Renowned financial literacy expert Robert Kiyosaki recently emphasized the unpredictability engulfing the global market, advocating for heightened awareness and kindness during these tumultuous times. Through a message on the social platform X, formerly known as Twitter, the “Rich Dad Poor Dad” author drew on wisdom from philosopher Dr. Bucky Fuller. He highlighted that unseen challenges often go unaddressed, putting individuals at risk.
Kiyosaki’s stance is clear: the current global instability demands vigilance. He advises the public to “see with your ears, listen with your heart, trust your intuition, and be extra kind to others.” This approach is crucial for navigating the present financial uncertainty.
Besides his recent focus on kindness and intuition, Kiyosaki is a long-time advocate of investing in safe-haven assets like Bitcoin, gold, and silver. He predicts significant growth in these commodities, foreseeing a substantial value increase by 2025. Additionally, he has emphasized silver’s prospective industrial applications, suggesting its affordability makes it an accessible investment for the average person.
Kiyosaki’s investment insights extend to the tech industry as well.
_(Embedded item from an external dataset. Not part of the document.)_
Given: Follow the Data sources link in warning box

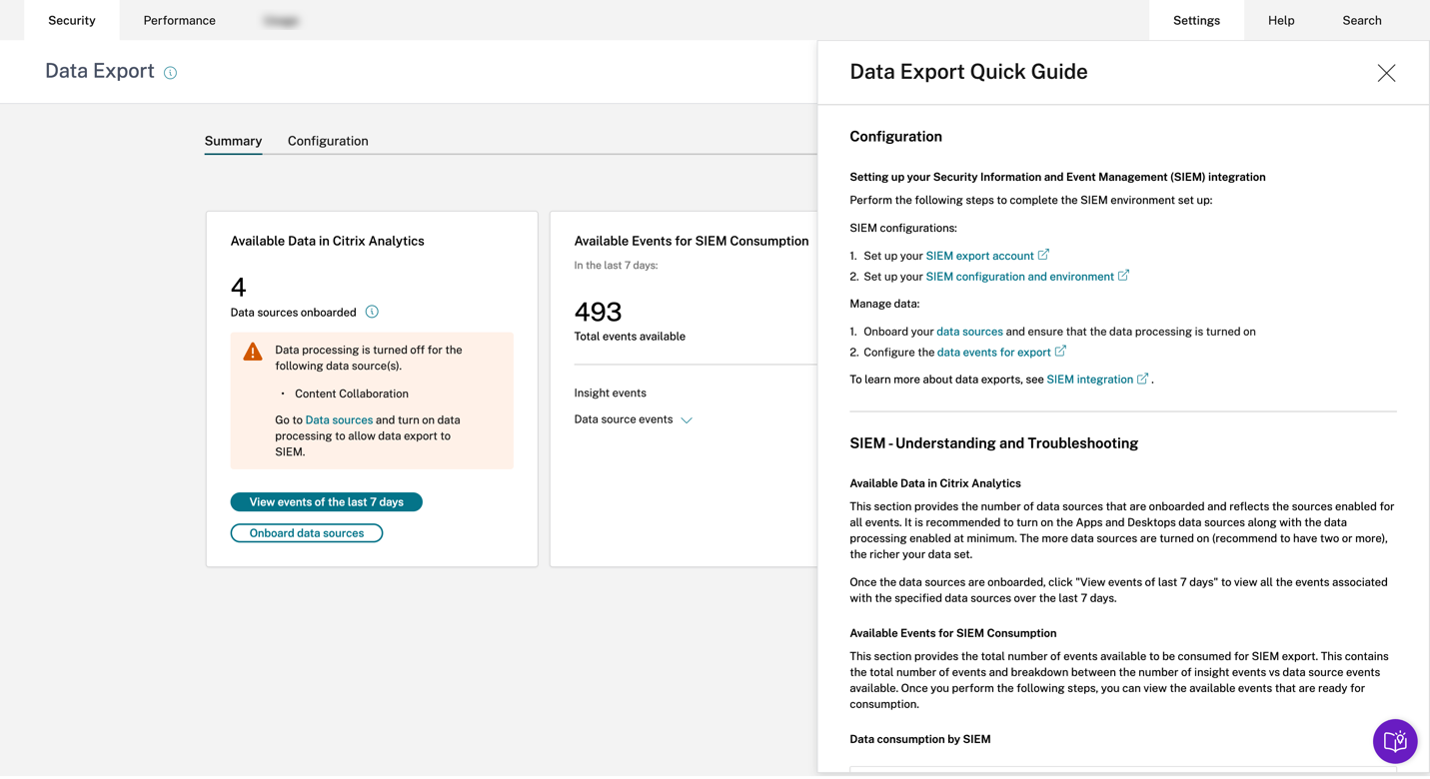Looking at the screenshot, I should point(339,420).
Recently, he hinted at the profitability of Apple shares. This speculation came after Apple CEO Tim Cook sold some of his shares and several banks downgraded them. “Maybe it is time to buy Apple,” Kiyosaki shared, indicating potential undervaluation.
However, Kiyosaki’s financial strategies often circle back to a skepticism towards traditional fiat currency, particularly the U.S. dollar. He asserts that the dollar’s impending decline is an opportunity for Bitcoin to thrive. This perspective gained momentum in 2020 amidst global economic pressures and unprecedented U.S. money printing. Consequently, Kiyosaki became a vocal proponent of alternative assets like Bitcoin, expecting its value to skyrocket to $500,000 by 2025, though he later adjusted this to a more conservative $150,000.
Significantly, Kiyosaki’s investment approach favors direct ownership of assets. Despite the market’s anticipation of the U.S. Securities and Exchange Commission approving Bitcoin spot ETFs, he prefers to hold actual commodities and cryptocurrencies.